Bill Lijeron est arrivé de Bolivie pour apprendre le français et connaître notre culture. Il est en France pour un an, lorsqu’il rentrera chez lui il voudra intégrer une université pour apprendre son futur métier. " Une des premières choses que j’ai faite et que j’ai aimé en arrivant au lycée est d’avoir pu parler avec une camarade de classe qui est anglaise. Étant elle aussi étrangère, elle m’a compris " nous a-t-il confié.

Lors de son arrivée en France, Bill a été accueilli par une famille qui l’aide dans son apprentissage de la langue. Il nous a également avoué : " Dans ce pays, on vit plus vite, les journées sont plus longues, on a moins de temps pour se détendre. Il y a beaucoup d’autres différences : les gens sont plus stressés et la nourriture est plus copieuse. Mais c’est très bon ! ".

Dans le cadre de notre enquête sur les acteurs du lycée, nous avons également interviewé une élève étrangère, Sillé Luiga, qui est estonienne.

Sille {JPEG}

Sillé est une jeune lycéenne de 17 ans qui est venue en France toute une année scolaire pour apprendre la langue et la culture française. Comme Bill, elle souhaite intégrer une université lorsqu’elle rentrera chez elle. " Mon meilleur souvenir ici, c’ est le Noël que j’ai passé avec ma famille d’accueil " nous a-t-elle déclaré avec un grand sourire.

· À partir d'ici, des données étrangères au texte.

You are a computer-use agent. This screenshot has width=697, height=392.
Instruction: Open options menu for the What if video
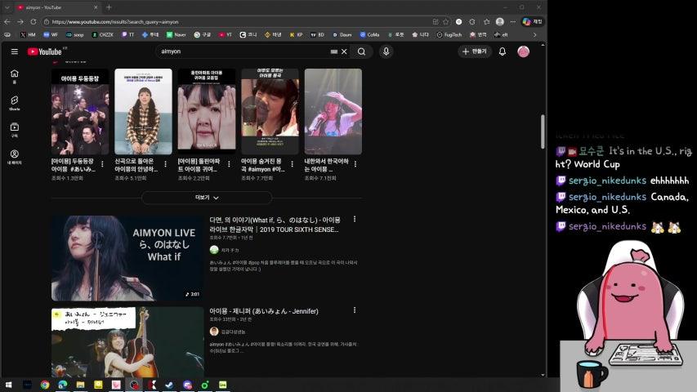click(x=354, y=220)
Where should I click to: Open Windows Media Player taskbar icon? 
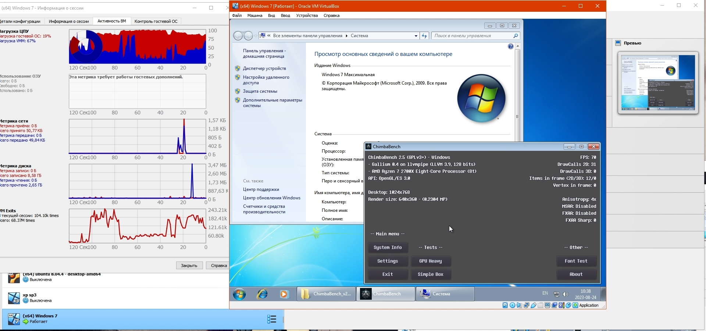tap(284, 294)
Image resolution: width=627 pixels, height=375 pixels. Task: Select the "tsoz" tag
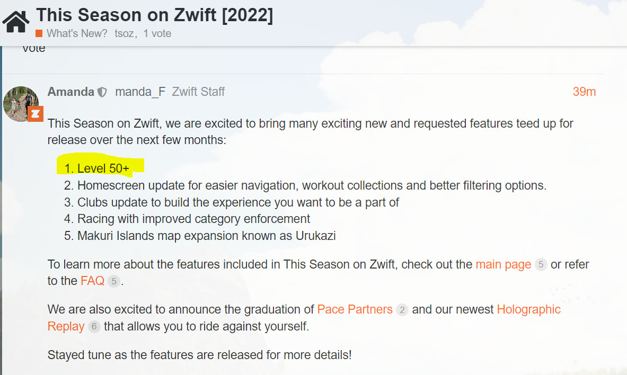point(126,33)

Nous lui avons demandé comment se passaient ses journées de cours et elle nous a répondu qu’elles sont moins longues mais plus intensives. Elle nous a parlé de la nourriture de son pays, l’aliment de base étant le pain noir. Elle a également évoqué sa culture qui n’est pas si différente de la nôtre. Elle pense souvent à sa famille et à ses amis qu’elle est pressée de revoir.

Maxime et Adélie.

Les élèves tiennent à remercier vivement toutes les personnes interrogées d’avoir bien voulu leur consacrer un peu de leur temps en répondant à leurs questions et les assure que leur compagnie leur a été très agréable.